Replication Technology
Replication is a set of SQL agent job which will be created while configuring replication. This Replication SQL Agent job will copy and send data and database objects (Tables i.e Articles, SP, Views & UDF etc) from one database to another database. There will be three roles in replication i.e. Source DB server is publisher and destination/Target DB server is subscriber. In between there will be distributor DB server. All three will communicate with each other. We can have all 3 in the same servers or 2 severs or each one will be in dedicated server to configure replication. It is based on client requirement and DBA needs we choose as per requirement.
SQL agent job or replication agent will be created in the background while configuring replication.
Additionally, Publication is publishing the objects from publisher to subscriber. Subscriber is subscribing from that publisher. distributor is middle man getting a data from publisher and send to subscriber.
Publisher is primary server – main server, Subscriber is secondary server – this would be used for reporting purpose and distributor is middle man can be in the same publisher server or dedicated server.
Publication is database objects will be hosted or created in publisher server. A single database can be published as different publication name to multiple subscribers.
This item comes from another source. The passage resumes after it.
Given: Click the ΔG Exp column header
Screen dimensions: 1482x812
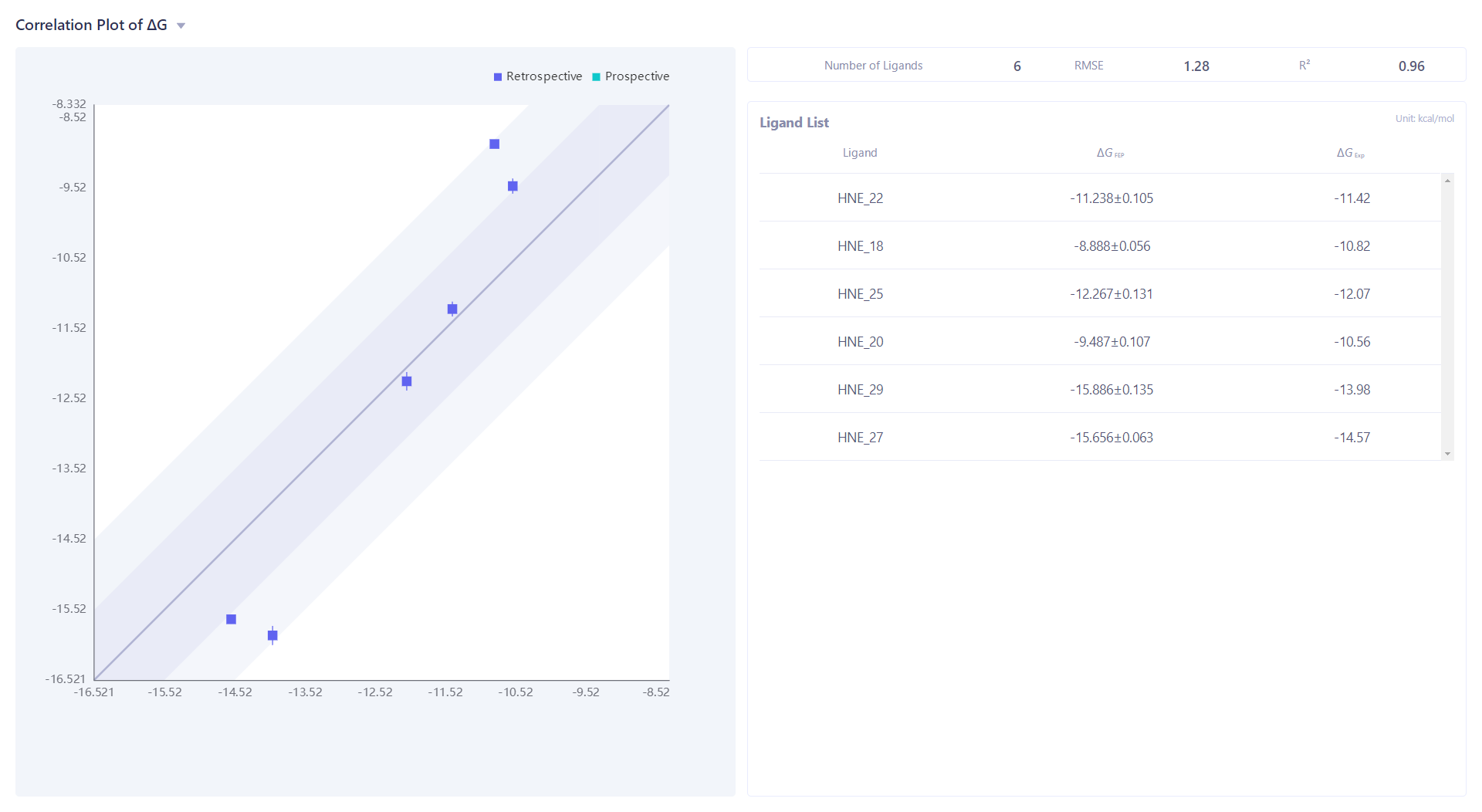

Check how many agent jobs are created.
Subscription is database objects will be hosted or created in each subscriber server.
Distribution is database will be created in distributor server while configuring replication. This database will be available under system database not as normal user database.
At first we need to configure distributor, publisher and finally subscriber.
Basic designs with how the SQL agent job created and how many jobs?
Design:1 We can have only one Publication with multiple subscribers, under that publication.
Here you can only have one snapshot agent job that will push the data to all your subscription. Not good for large database. In case of any issues, the snapshot will be pushed to all the subscribers.
Design:2 We can have one publication with one subscriber underneath. Here you can have snapshot agent job for each publication.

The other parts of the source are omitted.